Lula admite aumento limitado de tarifas sobre energia de Itaipu

O presidente Luiz Inácio Lula da Silva declarou, nesta sexta-feira, em Assunção, que está disposto a negociar com seu colega paraguaio, Fernando Lugo, suas reivindicações sobre a hidrelétrica binacional Itaipu, mas impôs um limite a um eventual aumento de tarifas.

AFP |

"Vamos negociar sobre tudo que for possível, porque queremos ajudar o Paraguai", disse Lula em breve declaração à imprensa em Assunção, onde assistiu à cerimônia de posse do ex-bispo Fernando Lugo.

"Itaipu tem uma reivindicação antiga dos companheiros do Paraguai, e vamos conversar sobre isso com eles", acrescentou.

No entanto, Lula impôs limites a um eventual reajuste das tarifas pagas pelo Brasil ao vizinho pela eletricidade procedente de Itaipu.

"Vamos ver qual é a demanda, porque qualquer aumento de tarifa para o povo brasileiro é complicado", avisou.

"Disse a Lugo que, quando quiser estabelecer uma pauta de negociação, estarei à sua disposição em Brasília para conversar sobre os acordos que temos de fazer com o Paraguai", acrescentou Lula, para quem é responsabilidade do Brasil "ajudar os países mais pobres da América do Sul e do Mercosul a se desenvolverem".

A central hidrelétrica de Itaipu, a maior do mundo em funcionamento, fornece 19% da eletricidade consumida pelo Brasil. O Paraguai utiliza apenas 5% da eletricidade produzida lá e vende o restante ao Brasil.

De acordo com as autoridades paraguaias, essa venda representa cerca de 300 milhões de dólares por ano. Assunção pretende aumentar esse número para cerca de dois bilhões de dólares.

O tema de Itaipu foi central na campanha paraguaia e ponto-chave no programa de Lugo. Na cerimônia popular de posse do novo presidente, Lula foi recebido pelos 15.000 paraguaios presentes aos gritos de "renegociação" e "Itaipu".

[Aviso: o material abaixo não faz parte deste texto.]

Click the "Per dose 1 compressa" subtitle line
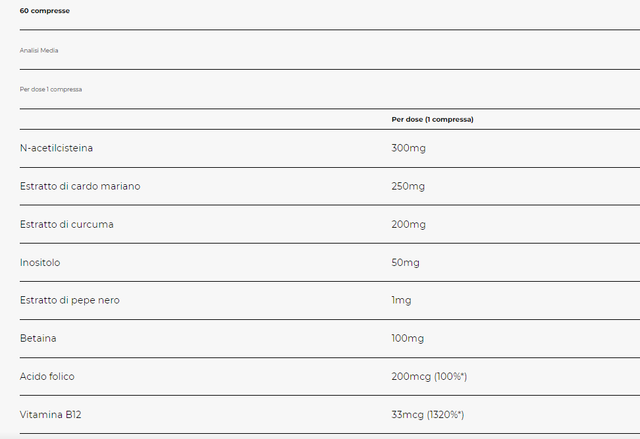 (51, 89)
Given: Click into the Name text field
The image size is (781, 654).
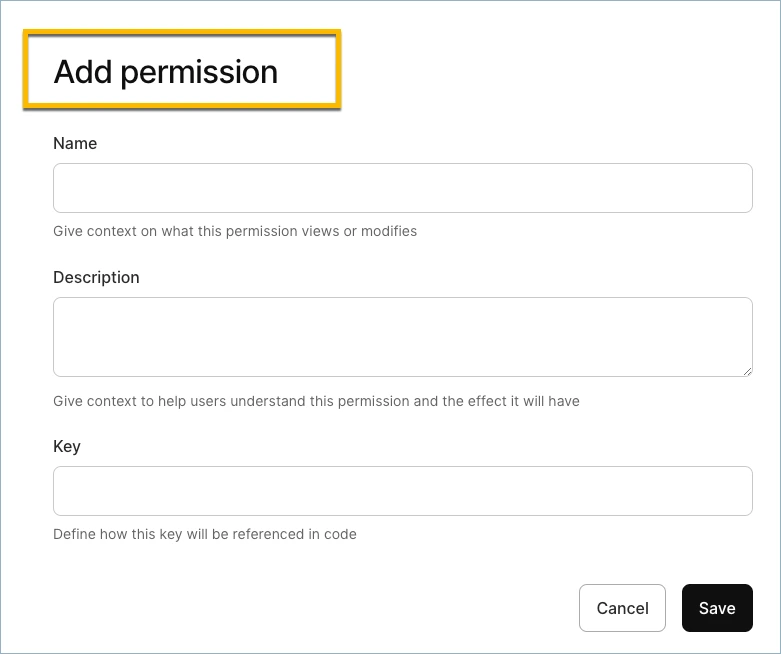Looking at the screenshot, I should tap(402, 188).
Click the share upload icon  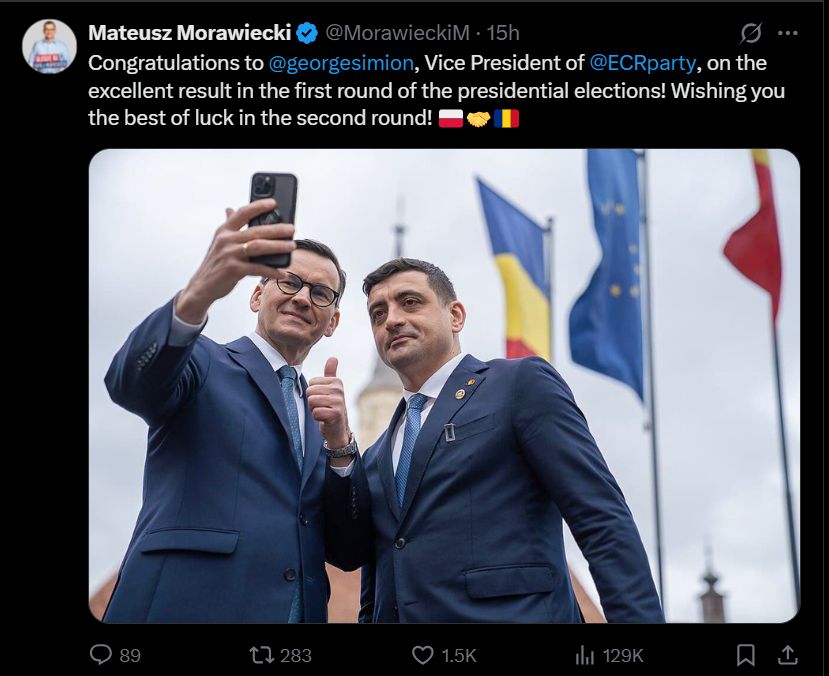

Lugo, de 57, assume o governo tendo na pauta outro tema pendente com o Brasil, do qual boa parte de sua economia depende: a situação dos "brasiguaios", como são chamados os cerca de 200.000 brasileiros que vivem no Paraguai.

Boa parte desse grupo se dedica a atividades de produção agrícola para a exportação. Muitos, nas áreas de fronteira, denunciaram invasões de terra de organizações populares em nome da reforma agrária defendida pelo novo presidente.

Lula declarou que também conversará sobre esse assunto com Lugo e pediu que seja respeitado "o marco regulatório e a legislação", além de chamar de "violência" invasões em terras legais.

"Não temos nada contra os brasileiros, mas sim contra as transnacionais e latifundiários que cultivam soja e utilizam agrotóxicos muito fortes, que não respeitam populações e provocam grandes problemas de saúde", disse à AFP o secretário-geral da Organização Nacional Camponesa, Angel Jimenez Lopez.